The silver price closed at $14.69 up 9 cents over yesterday’s close in New York. Ahead of New York’s opening today it was trading at $14.70.
With Asian demand absent from the gold arbitrage market with Chinese markestsclosed for a holiday, the full pricing power over gold lay in the hands of London and New York. This gives speculators far greater pricing power than usual. They are starting to use this power to push gold prices down but not silver prices. But so far the gold price is still in narrow consolidation pattern. Speculators have two more days of this power, so let’s see what today brings!
Currency markets are relatively calm for now but give us the impression that this may change suddenly soon. There are several reasons why. There is now an expectation that the E.U. may increase the amount of quantitative easing to increase lending because, so far it has simply stemmed deflation and given only small growth. Secondly, global growth is proving disappointing with little evidence of improving. Thirdly, financial market sensitivity is very high. Fourthly, expectations of a rate hike could be fulfilled either this month or next with evidence that when it comes, currency, equity and bond markets will be volatile. This mix could prove toxic.
For gold and silver the question remains, will they be a quiet place in the storm?

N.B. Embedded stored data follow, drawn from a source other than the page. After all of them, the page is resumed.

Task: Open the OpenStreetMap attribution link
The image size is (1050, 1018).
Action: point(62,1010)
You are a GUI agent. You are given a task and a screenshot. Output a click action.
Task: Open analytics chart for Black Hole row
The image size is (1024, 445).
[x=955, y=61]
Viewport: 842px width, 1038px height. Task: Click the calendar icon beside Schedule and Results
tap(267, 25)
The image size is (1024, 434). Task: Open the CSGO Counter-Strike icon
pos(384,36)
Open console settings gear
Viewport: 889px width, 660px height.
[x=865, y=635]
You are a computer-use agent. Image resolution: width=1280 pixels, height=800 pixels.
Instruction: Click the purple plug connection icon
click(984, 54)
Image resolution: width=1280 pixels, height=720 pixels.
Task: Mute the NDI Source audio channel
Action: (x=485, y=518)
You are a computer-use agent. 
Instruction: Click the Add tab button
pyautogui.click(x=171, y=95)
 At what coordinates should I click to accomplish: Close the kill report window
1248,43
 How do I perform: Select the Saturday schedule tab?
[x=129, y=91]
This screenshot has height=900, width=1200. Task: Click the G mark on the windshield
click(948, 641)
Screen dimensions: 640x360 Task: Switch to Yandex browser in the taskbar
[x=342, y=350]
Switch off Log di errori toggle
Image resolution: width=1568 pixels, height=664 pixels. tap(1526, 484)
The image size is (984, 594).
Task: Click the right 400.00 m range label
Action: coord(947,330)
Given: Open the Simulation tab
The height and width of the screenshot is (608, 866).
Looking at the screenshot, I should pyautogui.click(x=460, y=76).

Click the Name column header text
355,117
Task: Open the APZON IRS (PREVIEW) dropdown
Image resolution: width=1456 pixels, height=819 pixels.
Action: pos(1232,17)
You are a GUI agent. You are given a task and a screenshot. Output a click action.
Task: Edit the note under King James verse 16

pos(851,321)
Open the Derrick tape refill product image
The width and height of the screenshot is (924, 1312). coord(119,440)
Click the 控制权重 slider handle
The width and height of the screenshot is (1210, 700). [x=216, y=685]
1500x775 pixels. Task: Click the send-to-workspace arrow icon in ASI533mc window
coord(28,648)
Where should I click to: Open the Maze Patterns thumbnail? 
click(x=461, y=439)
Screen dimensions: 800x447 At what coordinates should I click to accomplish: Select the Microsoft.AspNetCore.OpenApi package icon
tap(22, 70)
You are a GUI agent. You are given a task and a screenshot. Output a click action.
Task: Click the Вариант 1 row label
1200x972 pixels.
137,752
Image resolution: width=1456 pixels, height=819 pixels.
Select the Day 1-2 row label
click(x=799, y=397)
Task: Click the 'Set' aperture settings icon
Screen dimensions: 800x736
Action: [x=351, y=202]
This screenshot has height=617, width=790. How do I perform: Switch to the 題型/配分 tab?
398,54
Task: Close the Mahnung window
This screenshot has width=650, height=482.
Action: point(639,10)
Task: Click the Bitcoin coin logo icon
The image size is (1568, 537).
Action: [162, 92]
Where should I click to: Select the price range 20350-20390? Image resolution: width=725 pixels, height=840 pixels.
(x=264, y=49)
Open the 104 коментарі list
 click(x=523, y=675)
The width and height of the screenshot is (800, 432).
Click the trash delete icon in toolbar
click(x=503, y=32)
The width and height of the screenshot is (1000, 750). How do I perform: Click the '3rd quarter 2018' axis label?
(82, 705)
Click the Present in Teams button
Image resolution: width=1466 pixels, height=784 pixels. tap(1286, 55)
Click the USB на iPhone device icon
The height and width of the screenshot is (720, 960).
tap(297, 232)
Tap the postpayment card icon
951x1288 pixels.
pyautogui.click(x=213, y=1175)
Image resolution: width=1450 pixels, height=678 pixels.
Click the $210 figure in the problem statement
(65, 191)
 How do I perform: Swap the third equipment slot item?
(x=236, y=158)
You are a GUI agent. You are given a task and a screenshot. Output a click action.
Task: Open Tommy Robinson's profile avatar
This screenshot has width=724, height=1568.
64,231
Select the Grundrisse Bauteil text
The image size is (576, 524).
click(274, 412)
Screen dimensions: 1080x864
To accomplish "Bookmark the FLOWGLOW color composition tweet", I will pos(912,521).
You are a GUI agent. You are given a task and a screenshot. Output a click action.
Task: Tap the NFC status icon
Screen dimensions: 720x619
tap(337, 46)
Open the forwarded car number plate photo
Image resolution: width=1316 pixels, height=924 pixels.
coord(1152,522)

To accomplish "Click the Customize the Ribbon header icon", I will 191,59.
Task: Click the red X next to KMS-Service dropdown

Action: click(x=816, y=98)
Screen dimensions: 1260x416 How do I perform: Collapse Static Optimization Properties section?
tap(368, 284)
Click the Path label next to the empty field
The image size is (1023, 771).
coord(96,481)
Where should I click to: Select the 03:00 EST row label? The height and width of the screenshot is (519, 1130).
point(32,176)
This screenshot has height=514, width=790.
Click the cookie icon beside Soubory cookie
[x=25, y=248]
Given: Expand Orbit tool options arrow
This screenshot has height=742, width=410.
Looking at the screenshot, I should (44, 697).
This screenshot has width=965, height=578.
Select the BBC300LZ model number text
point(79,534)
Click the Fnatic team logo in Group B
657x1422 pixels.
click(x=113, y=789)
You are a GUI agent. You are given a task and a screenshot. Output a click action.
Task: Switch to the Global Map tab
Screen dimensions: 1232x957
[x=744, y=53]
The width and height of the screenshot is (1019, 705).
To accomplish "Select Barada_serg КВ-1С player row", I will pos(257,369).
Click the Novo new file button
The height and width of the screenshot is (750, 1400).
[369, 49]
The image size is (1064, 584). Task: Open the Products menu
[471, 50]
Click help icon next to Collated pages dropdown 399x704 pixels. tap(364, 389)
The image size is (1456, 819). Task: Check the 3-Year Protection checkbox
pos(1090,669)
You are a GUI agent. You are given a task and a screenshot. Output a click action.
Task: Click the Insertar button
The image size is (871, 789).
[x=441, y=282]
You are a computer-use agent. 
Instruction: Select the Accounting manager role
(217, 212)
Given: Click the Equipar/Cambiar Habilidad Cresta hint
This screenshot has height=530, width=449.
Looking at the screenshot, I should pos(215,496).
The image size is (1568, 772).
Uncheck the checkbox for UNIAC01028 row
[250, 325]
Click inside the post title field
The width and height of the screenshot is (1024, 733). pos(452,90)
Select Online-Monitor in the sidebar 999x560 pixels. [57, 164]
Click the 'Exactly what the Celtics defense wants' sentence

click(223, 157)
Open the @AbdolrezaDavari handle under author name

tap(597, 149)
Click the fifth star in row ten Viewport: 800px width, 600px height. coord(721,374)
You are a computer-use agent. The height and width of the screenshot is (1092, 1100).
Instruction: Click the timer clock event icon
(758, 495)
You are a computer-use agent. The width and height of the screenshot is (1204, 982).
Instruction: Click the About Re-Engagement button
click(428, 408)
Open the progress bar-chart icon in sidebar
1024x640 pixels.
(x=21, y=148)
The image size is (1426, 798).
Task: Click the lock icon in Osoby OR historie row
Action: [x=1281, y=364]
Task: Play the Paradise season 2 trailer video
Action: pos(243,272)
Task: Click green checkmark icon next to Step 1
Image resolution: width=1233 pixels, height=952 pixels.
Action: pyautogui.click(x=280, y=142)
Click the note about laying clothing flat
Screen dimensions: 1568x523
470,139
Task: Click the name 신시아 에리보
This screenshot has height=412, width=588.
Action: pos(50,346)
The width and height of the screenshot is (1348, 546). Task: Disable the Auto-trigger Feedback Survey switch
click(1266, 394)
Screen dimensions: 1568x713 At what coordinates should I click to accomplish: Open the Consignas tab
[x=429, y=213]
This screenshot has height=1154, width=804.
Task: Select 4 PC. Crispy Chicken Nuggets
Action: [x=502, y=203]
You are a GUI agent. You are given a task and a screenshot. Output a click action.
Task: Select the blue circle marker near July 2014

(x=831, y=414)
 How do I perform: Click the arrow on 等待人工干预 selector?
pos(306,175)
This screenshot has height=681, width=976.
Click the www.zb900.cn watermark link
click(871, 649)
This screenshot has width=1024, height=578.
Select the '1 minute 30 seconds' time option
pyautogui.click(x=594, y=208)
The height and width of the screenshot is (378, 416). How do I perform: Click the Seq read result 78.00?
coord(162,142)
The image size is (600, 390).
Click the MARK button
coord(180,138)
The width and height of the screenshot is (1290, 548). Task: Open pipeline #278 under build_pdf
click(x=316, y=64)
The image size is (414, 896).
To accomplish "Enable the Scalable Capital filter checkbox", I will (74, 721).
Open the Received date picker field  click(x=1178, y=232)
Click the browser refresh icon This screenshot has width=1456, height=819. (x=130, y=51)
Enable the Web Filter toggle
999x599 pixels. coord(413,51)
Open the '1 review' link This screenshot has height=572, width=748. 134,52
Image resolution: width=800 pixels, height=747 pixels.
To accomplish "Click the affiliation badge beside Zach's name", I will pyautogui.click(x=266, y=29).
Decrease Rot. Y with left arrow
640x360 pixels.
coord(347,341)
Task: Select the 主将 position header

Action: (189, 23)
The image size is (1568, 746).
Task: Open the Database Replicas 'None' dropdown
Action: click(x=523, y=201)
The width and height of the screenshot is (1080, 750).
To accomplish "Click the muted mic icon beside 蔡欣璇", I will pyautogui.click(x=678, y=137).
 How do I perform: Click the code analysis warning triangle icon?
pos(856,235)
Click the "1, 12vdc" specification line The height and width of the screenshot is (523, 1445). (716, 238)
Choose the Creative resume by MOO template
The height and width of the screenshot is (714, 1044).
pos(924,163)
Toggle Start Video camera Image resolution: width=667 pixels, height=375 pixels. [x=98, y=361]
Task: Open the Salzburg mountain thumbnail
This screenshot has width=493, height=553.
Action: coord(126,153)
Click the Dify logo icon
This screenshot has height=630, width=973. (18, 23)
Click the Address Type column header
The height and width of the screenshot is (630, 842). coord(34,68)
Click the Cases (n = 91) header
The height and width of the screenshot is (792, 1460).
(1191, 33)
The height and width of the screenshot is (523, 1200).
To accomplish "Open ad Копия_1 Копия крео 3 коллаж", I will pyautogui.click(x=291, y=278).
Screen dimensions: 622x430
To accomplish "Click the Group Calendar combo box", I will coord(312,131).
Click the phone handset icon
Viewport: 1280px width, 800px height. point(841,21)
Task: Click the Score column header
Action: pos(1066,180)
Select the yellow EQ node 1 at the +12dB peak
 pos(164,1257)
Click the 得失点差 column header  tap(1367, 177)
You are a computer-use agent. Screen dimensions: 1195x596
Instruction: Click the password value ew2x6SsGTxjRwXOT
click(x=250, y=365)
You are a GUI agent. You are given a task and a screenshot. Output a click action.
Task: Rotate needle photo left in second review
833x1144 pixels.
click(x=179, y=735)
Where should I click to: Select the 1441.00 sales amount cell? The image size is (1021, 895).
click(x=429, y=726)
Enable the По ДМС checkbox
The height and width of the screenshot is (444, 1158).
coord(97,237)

There were no purchases or sales from or to the SPDR gold ETF but a sale of o.03 of a tonne from the Gold Trust yesterday. This leaves the holdings of the SPDR gold ETF at 682.595 tonnes and 161.14 tonnes in the Gold Trust. We don’t expect the small investor to move his position in the gold ETFs in the days to come but do expect large investors to move into or out of these funds. It is more likely that they will increase their holdings as at the moment the typical U.S. institution is out of the gold market.
While it is perceived that there exists a bull market in the dollar, this will not change. But of note was the way the dollar fell in the early part of the turmoil, due to ‘carry trade’ adjustments. We would not bank on a dollar bull market taking it higher in the current climate!
Silver is looking stronger than gold today.